Court abolishes death penalty for minors

? The Supreme Court ruled Tuesday that the death penalty for juveniles was unconstitutional, ending a capital-punishment practice in 19 states that had sparked protests in this country and abroad.

The landmark ruling came in the case of Christopher Simmons, a Missourian who was 17 when he tied up Shirley Crook after a robbery and threw her from a railroad bridge in 1993.

A decade later, the Missouri Supreme Court overturned the sentence in a 4-3 ruling that said the execution of killers who were under the age of 18 when they committed their crimes would violate the Eighth Amendment’s ban on cruel and unusual punishment.

Tuesday the Supreme Court agreed, reversing its own precedent of just 15 years earlier. It upheld the Missouri decision by a 5-4 vote in an opinion written by Justice Anthony Kennedy and joined by the four more liberal justices (John Paul Stevens, Stephen Breyer, Ruth Bader Ginsburg and David Souter) who had called for abolishing the death penalty for juvenile offenders in earlier rulings.

Chief Justice William H. Rehnquist and Justices Sandra Day O’Connor, Clarence Thomas and Antonin Scalia voted to uphold juvenile executions, with Scalia ripping the Missouri court for “flagrant disregard” of prior Supreme Court rulings.

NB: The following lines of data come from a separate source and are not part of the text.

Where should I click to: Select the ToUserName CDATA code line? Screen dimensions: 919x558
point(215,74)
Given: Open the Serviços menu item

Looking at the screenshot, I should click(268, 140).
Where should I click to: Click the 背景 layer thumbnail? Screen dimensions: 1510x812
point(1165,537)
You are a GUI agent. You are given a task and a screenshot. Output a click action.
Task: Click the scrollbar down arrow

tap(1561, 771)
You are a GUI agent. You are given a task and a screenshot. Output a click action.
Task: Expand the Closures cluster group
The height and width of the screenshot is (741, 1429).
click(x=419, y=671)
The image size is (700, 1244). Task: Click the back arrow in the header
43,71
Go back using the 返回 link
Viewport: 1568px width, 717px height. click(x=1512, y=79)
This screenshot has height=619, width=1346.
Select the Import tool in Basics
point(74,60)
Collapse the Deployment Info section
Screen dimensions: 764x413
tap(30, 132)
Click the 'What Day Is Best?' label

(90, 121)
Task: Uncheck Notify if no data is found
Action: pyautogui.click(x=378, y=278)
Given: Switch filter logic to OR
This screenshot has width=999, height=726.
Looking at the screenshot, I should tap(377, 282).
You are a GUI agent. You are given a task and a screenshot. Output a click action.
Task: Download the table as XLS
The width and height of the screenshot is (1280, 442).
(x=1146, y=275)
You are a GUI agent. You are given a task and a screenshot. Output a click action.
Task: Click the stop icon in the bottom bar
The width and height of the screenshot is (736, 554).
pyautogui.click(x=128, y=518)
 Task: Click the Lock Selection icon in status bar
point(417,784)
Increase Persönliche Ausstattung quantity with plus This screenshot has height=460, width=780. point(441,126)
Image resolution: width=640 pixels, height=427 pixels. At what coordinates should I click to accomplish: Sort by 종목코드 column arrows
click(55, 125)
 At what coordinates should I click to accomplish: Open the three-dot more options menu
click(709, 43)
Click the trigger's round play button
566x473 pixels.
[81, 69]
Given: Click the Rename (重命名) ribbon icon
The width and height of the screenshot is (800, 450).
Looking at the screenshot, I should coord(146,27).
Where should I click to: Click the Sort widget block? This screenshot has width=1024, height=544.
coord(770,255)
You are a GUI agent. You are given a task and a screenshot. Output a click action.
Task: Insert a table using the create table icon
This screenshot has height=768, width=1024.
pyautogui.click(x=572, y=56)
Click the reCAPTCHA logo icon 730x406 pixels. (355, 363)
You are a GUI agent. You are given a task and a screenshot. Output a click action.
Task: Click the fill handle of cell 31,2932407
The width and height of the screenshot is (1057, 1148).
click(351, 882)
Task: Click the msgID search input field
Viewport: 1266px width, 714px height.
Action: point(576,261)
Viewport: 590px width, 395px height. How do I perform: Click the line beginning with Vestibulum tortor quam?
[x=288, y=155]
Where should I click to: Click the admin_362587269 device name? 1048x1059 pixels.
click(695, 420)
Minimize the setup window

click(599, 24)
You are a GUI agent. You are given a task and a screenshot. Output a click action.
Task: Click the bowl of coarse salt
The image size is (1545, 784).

Kennedy noted that 30 states now prohibit the death penalty for juveniles — including 12 that have no death penalty at all — and that execution of juvenile offenders has sharply declined even in those states that permit it. In the past 10 years Oklahoma, Texas and Virginia are the only states that have executed prisoners for crimes committed as juveniles.

The Supreme Court decision will mean reprieves for 72 death-row inmates in the United States. The ruling will prohibit prosecutors from seeking the death penalty against teen killers, among them Lee Boyd Malvo, 20, convicted in the Washington sniper case and related murders in 2002. Malvo, 17 at the time of the murders, has been sentenced to life in prison. Cases were pending in Virginia, Alabama and Louisiana, three states where juveniles had been subject to capital punishment.